Animals that don’t bat an eyelash to traffic astonishingly paid attention to us. They stared and as we biked away their heads and gaze followed. Occasionally they took a few steps in our direction and once two young cows had seen us and they galloped alongside the road. How often do you see cows gallop?
I loved how bike touring could bring you so close to your surroundings. But honestly it can expose you to some bad stuff too: pollution from vehicles, their noise and the dirt they stir up (and the occasional rabid dog). This would never make me give it up but at least I have a choice. It was honestly the first time that I thought about cattle, horses, sheep, etc. living alongside roads and always exposed to traffic.
Maybe they learn to ignore. Are they bothered? How do they perceive the difference between periods of high and low traffic or between a hot, dusty day and a rainy-fresh one? The picture above was taken North of Jenner, CA in an area where cows can roam freely. These ones chose to sit between the road and a 500-ft drop to the ocean.
What is traffic to them and how does it affect the occasional hamburger I eat? It’s kind of sad that an animal will spend its life by a road as people who use it drive by and by again.
I could wrap my head around the redwoods just as much as I could wrap my arms around them. Not very much at all. Then I read the following in John Steinbeck’s Travels with Charley: In Search of America and thought, “oh yeah, that’s it…”:
“The redwoods, once seen, leave a mark or create a vision that stays with you always.

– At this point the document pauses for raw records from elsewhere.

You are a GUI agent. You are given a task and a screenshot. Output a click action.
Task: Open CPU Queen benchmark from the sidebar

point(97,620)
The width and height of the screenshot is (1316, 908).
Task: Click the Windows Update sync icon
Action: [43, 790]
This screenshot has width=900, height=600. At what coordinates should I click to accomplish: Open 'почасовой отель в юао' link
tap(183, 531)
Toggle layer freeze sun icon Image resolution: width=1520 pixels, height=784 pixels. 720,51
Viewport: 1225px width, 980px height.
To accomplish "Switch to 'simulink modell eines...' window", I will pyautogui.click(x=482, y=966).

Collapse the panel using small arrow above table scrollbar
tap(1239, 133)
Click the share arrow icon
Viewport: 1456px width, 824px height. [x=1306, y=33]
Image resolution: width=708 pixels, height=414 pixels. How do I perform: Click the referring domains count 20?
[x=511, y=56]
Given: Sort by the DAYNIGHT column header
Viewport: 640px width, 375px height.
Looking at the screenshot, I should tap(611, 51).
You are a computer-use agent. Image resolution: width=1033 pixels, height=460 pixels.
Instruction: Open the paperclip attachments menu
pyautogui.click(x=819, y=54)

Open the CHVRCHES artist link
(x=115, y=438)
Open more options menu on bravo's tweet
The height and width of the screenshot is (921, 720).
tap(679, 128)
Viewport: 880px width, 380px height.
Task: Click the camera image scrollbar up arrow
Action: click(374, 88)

No one has ever successfully painted or photographed a redwood tree. The feeling they produce is not transferable. From them comes silence and awe. It’s not only their unbelievable stature, nor the color which seems to shift and vary under your eyes, no, they are not like any trees we know, they are ambassadors from another time. They have the mystery of ferns that disappeared a million years ago into the coal of the carboniferous era. They carry their own light and shade. The vainest, most slap-happy and irreverent of men, in the presence of redwoods, goes under a spell of wonder and respect. Respect – that’s the word. One feels the need to bow to unquestioned sovereigns. I have known these great ones since my earliest childhood, have lived among them, camped and slept against their warm monster bodies, and no amount of association has bred contempt in me. And the feeling is not limited to me.”
After pitching our tents up in Elk Prairie Campground we went for a short hike in the Prairie Creek Redwoods. Being near the end of the Newton B. Drury Scenic Parkway, close to Crescent City and having a sizable parking lot and visitor centre, it’s a popular destination to see the trees. But unlike other places swarmed by tourists the forest is eerily quiet. It swallows voices and turns us into silent observers.
I approached the redwoods part of this trip holding my breath slightly. It hadn’t been a year since my first visit and the beginnings of an end to a relationship. Superstitiously, a part of me feared that I could lose something again, that maybe this forest had a spirit that didn’t jibe with my own and bad things would happen to me there…I don’t know. Silly fears.
But it was all okay (of course). Just sunlight, majestic trees and their quiet. It felt so quiet that I realized how much I had been scream-full of expectations last time around; of what I’d make of myself, life and love. These expectations wore away my confidence and made a specific context within which I could be happy. Coming back to this place without them, I felt peaceful and free and when I looked up up up I held my breath not out of fear but in admiration.